Monday, November 16, 2009

Collapse...and the possibility of change

Have been mulling over the concept of Collapse these past few days. Not, let us hope, as a precursor to my own. I am curious, though, about how and when Collapse is the necessary precondition for the Change We Need.

Was brunching and chatting with Dan D on Sunday about BobOnARoll's review of the movie 2012, and it occurred to both of us how that silly disaster film functions as a sort of real-world metaphor for the implosion, collapse, catastrophe, call-it-what-you-will circumstances we face. The thin crust of the earth upon which all life depends begins to split apart and liquefy, north is south, up is down, and a select few float safely away, encased in a protective ark, above it all. Yep, that's what it feels like to me some days. But, gratefully, not on most days.

The idea of a 'necessary collapse' comes to mind as I'm reading Jonathan Alter's book on FDR's First 100 Days. Alter suggests that, in 1933, during the week leading up to the Inauguration, the near-collapse of the banking system played directly into FDR's ambitious plans for reform. And that, rather than cooperate with Hoover's team to avert collapse during that critical week, he demurred in part for dramatic effect and to gain leverage for the changes he thought we needed. Was he right? Did we need bank holidays and failures to achieve reform and recovery?

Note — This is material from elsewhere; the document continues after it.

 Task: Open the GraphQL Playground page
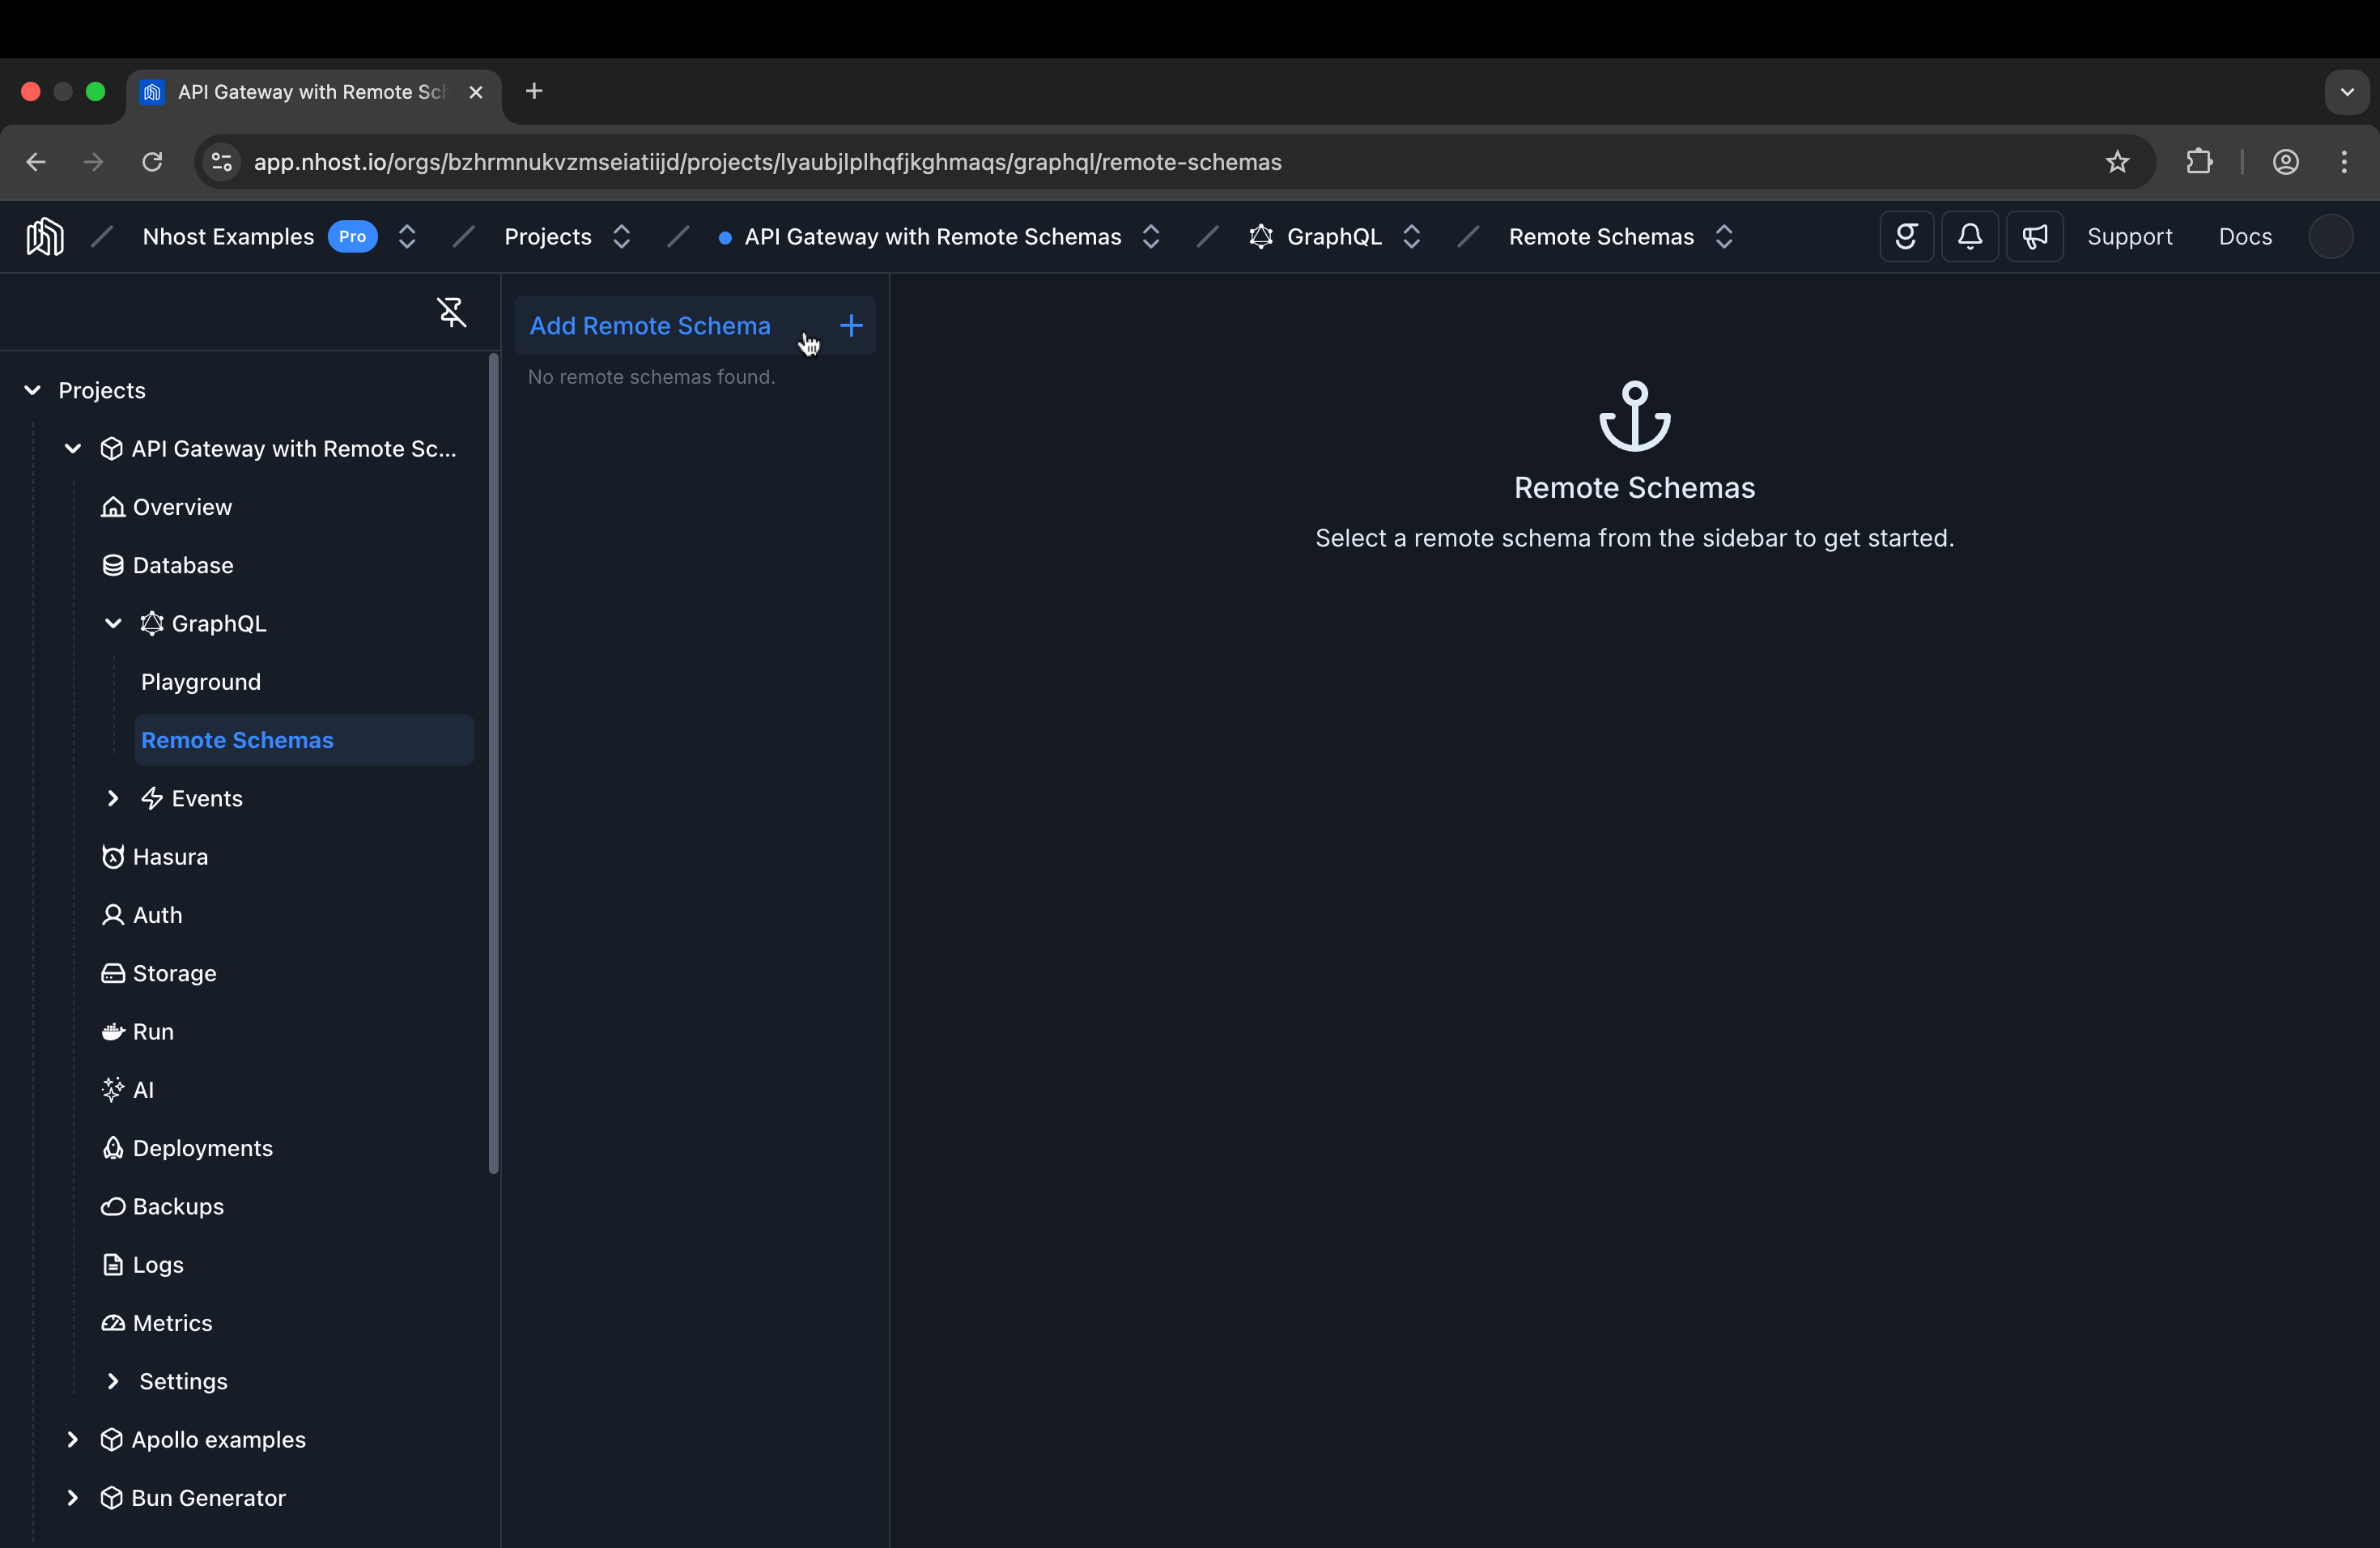click(200, 681)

Luckily, we are not waiting for the collapse of the health care system in order to enact needed changes----though the half-measures now in play, which do not include a public option or other serious efforts to reduce costs, will lead to Collapse if not revisited in the next 5-10 years.

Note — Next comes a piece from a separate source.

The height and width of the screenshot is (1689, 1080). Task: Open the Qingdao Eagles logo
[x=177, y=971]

Maybe we needed to let more banks, large companies, and financial institutions collapse in order to get the changes we need in financial and insurance regulation and outmoded capital intensive industries. BobOnARoll was in favor of letting GM go down the drain. And Citibank, too.

What further changes in the ecosystem do we need to experience in order to ratify climate treaties, reduce emissions, and end deforestation? Relocation of millions of people from coastal areas threatened by rising seas? The collapse of the electric grid under the strain of 30+ consecutive 100-degree days in Manhattan? The final retreat of the snows of Kilimanjaro?

I do not root for disaster but my cynicism too often kicks into gear when I see inaction, based on fear or ignorance. Do we need Michael Rennie to return in his spaceship, bring the earth to a standstill, and threaten us all with incineration in order to get serious solutions to our intractable challenges?